I walked each coloured room,
and descended down the numbered floors twice.
I inhaled the memory of every colour.
I traced my finger along each number.
Then I descended into the basement.
The light is black but I can clearly see.
There is a room here.
The unnamed room where my spirit sleeps.

In that unnamed darkness
like many times before
I sat at the ancient cabinet,
covered in pen knife wounds.
It is covered in pen knife runes.
And I pulled out the puzzle-box drawers one by one
And I studied the jars, studied the jars.
Each jar holds something.

There is a jar with water. The water had clouded.
I cleaned the water and brushed the green strands
until the water was clear and light played in the glass.
Now my body is cleansed and my vision is clear.

There is a jar with a feather.
The feather sits heavy at the bottom, undisturbed by air.
I give it my breath and freely now it floats within the jar.
Now my mood is fine and my soul feels light.

There is a jar with a black sphere.
It bounces lazily against the walls as I lift it.
The sphere must float tightly in the centre,
held by springs of mind and purpose.
I force the sphere into the centre
and it rests there tight and loaded.
My mind returns to focus.

There is a glass cone.
Inside is clear liquid of fresh scent –
cucumber, watermelon, crushed leaves.
It is closed tightly.
I open the cap and let free the clean air
and the sweet anxiety of spring –
and I breathe the anticipation
of a sunny weekend’s freedom.

And I breath the sun that I have summoned.
I draw it in through my nose.
It rises heavy and warm like syrup.
I exhale it down to my stomach.
And my body floods with it
and it rushes from my stomach
in a giant column.
And the naked twisting beast
that has devoured my heart and liver
in its daily introspection of my cliff-top chains,
sees its death let loose from my drawn limbs,
and screams alone return to its devastated god.

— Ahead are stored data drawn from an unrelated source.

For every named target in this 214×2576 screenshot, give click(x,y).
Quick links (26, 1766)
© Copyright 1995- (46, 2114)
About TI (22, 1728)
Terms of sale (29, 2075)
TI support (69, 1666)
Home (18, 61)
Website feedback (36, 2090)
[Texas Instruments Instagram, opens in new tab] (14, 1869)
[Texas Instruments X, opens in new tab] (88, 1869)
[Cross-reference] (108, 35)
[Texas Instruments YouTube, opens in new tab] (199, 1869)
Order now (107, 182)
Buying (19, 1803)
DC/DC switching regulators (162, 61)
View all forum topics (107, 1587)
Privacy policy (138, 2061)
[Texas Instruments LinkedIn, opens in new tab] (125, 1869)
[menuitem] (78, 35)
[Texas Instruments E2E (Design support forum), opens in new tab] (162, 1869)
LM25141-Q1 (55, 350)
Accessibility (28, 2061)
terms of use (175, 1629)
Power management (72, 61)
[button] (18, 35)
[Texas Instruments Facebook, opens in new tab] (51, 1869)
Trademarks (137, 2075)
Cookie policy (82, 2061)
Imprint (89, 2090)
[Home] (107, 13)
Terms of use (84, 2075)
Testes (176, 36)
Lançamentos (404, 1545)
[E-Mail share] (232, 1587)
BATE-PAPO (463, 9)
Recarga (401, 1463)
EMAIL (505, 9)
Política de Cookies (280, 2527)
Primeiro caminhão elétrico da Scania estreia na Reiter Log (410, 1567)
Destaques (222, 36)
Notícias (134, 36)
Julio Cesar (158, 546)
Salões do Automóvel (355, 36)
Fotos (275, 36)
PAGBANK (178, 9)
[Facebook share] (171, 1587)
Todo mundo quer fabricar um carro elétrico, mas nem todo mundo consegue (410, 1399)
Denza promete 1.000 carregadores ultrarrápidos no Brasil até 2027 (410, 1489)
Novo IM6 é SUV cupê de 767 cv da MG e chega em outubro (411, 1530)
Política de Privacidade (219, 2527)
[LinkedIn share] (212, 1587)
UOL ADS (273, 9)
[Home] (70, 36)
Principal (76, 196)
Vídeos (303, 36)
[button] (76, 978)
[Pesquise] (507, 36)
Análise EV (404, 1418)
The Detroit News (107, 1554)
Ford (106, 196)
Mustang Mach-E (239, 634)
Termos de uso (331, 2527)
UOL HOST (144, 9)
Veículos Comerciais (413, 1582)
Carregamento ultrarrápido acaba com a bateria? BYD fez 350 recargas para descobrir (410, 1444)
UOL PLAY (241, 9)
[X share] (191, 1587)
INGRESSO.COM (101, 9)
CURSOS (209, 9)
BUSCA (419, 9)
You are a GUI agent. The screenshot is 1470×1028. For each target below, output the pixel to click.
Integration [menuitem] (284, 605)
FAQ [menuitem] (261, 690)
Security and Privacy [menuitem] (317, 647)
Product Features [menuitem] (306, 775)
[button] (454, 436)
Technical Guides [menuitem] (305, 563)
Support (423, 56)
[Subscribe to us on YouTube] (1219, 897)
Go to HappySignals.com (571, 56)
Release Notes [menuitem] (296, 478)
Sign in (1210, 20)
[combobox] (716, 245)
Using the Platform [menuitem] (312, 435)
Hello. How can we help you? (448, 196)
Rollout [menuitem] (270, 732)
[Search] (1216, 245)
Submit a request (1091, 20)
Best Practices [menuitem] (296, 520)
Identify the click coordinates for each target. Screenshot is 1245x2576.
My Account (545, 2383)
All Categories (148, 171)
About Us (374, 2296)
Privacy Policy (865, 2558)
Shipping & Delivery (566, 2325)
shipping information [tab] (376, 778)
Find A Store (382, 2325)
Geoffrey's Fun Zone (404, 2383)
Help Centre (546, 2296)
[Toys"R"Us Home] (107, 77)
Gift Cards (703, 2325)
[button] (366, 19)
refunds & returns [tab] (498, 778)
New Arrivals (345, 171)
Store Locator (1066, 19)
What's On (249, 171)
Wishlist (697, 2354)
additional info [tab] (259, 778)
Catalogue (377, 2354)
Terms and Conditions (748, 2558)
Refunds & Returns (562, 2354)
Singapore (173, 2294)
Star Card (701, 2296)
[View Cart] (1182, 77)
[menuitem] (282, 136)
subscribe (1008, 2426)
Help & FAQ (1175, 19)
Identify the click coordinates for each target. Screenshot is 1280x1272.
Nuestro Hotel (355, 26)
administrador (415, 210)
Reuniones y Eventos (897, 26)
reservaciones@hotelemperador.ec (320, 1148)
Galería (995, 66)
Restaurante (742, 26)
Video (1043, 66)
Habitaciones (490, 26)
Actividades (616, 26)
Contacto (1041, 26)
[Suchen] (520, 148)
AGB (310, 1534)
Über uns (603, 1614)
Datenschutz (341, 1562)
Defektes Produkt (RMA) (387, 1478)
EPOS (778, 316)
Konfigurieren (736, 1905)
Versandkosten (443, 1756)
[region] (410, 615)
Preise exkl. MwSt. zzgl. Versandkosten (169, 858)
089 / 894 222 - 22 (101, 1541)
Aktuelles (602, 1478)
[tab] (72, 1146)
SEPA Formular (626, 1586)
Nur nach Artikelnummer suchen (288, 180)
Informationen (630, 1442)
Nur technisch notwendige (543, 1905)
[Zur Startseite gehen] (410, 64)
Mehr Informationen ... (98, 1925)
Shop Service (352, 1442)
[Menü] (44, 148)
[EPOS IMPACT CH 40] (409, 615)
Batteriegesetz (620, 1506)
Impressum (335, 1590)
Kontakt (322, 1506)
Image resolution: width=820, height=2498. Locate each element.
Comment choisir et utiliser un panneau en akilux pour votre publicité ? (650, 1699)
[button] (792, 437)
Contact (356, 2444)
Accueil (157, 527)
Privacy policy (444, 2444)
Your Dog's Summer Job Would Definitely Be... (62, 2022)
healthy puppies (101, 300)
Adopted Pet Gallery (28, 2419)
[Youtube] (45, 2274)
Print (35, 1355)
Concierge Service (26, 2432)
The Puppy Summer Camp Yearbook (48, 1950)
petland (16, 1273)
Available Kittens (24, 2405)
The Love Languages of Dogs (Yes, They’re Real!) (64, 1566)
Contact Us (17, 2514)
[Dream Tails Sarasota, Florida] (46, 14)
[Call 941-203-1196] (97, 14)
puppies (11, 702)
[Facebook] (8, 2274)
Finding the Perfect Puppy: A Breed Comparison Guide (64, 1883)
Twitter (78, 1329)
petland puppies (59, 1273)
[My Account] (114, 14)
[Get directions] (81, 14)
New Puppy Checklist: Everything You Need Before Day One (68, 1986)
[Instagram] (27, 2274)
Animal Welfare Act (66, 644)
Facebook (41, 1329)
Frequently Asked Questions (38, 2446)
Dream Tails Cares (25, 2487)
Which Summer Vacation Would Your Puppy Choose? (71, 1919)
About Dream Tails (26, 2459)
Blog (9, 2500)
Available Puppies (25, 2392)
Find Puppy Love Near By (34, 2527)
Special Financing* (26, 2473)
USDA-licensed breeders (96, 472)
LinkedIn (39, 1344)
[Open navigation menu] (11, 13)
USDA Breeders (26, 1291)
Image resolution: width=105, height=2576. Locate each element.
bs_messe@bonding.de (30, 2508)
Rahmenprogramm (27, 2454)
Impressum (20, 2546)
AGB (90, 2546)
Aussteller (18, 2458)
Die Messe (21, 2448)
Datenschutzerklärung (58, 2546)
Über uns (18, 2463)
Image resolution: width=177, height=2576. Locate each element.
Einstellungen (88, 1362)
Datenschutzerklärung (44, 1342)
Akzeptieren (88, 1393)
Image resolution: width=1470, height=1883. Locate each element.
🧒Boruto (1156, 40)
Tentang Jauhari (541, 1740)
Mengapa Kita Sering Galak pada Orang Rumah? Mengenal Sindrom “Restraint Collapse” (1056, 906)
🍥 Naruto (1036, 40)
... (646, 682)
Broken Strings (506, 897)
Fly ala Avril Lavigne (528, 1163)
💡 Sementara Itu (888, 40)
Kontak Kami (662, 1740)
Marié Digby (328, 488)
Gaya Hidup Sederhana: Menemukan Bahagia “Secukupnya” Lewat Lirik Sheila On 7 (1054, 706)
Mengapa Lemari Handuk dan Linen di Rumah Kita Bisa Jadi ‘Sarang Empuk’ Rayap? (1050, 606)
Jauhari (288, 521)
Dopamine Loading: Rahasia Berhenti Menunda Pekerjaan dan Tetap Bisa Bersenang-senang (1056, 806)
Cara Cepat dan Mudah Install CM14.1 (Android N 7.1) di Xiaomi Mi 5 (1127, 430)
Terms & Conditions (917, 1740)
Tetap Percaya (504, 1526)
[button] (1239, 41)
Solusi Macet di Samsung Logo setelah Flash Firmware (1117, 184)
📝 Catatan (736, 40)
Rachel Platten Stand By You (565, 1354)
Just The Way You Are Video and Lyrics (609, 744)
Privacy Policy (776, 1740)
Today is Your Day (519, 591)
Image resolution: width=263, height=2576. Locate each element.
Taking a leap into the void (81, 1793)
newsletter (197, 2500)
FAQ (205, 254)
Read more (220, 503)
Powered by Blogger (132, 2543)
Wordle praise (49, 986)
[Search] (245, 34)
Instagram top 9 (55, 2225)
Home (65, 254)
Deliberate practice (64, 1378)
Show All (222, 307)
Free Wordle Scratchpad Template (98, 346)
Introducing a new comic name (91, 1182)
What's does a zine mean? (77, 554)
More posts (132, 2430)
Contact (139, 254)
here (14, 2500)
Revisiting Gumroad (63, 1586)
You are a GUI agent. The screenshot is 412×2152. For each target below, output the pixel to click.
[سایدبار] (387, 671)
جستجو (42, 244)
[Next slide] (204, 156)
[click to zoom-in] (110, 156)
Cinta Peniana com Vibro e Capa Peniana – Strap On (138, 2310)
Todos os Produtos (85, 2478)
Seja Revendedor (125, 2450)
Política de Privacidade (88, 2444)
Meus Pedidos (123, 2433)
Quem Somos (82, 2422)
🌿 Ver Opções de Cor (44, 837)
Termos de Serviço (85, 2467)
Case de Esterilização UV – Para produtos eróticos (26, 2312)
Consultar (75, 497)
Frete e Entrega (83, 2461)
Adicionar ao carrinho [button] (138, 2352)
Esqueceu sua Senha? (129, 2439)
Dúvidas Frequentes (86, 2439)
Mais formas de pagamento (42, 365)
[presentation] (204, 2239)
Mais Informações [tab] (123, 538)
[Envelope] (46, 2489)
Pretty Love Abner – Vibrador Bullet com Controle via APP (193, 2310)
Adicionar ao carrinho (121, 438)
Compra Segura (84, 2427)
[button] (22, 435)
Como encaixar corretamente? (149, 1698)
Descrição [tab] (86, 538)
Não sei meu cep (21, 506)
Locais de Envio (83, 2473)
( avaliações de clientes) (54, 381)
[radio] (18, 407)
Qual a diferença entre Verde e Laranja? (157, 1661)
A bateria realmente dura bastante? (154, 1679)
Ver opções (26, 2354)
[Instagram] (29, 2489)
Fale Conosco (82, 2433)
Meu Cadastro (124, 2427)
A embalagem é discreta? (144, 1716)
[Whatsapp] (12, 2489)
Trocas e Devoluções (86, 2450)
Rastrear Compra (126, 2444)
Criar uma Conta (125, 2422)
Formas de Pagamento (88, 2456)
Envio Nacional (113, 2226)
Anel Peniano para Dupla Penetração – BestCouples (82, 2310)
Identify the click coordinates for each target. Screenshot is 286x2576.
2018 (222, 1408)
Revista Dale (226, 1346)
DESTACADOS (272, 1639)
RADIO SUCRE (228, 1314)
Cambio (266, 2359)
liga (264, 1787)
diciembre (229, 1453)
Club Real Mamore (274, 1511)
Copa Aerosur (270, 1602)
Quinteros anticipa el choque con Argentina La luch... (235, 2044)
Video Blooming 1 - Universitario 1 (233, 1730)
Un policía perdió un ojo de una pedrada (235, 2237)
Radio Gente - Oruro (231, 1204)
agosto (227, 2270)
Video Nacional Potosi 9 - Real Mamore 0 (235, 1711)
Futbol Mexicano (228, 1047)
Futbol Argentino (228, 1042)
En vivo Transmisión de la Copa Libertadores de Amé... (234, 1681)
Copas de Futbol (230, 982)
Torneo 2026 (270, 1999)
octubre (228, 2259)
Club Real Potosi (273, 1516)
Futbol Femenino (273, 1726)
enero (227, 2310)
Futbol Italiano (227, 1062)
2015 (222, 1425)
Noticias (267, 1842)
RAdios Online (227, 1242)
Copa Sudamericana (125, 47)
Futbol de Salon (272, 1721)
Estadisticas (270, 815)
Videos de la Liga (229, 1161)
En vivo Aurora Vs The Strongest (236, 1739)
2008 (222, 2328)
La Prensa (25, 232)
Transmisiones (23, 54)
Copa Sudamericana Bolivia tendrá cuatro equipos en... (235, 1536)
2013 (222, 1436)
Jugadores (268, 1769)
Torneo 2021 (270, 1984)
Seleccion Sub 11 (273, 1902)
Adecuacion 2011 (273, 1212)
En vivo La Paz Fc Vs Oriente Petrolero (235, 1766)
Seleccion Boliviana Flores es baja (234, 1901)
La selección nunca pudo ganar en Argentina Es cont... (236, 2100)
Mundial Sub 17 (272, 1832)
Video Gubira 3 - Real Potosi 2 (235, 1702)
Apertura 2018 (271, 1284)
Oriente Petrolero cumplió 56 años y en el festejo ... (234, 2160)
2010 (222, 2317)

I have taken your potion and it turns out that I am free.
My love, I am Prometheus. And I will give you light.

–   o   –

Best read as a follow-on from my previous post.  This is a bit of properly blank verse which is a bit of a rarity for me.  Rhyming this simply did not sound right , except for the first verse (although even there it’s an example of my “hidden rhyme” style).

When I am weak

Visions

I feel weak.
I feel like this for weeks on end
And all the time that I could spend on love
I spend on taking love instead.

The dying dead,
They taunt me in my bed and gather
Around my dreams with tiresome chatter and laments:
“When will you join our happy ranks?”

And my past arrives in tears
And delves inside my aching ear with its needles
And coloured threads of past regrets and needless giving,
And all those vows I left unsaid.

And through this mist
I feel your gentle kiss and I can see
Our children laughing. And you put potion in my tea.
It kills the faithless and resurrects the free.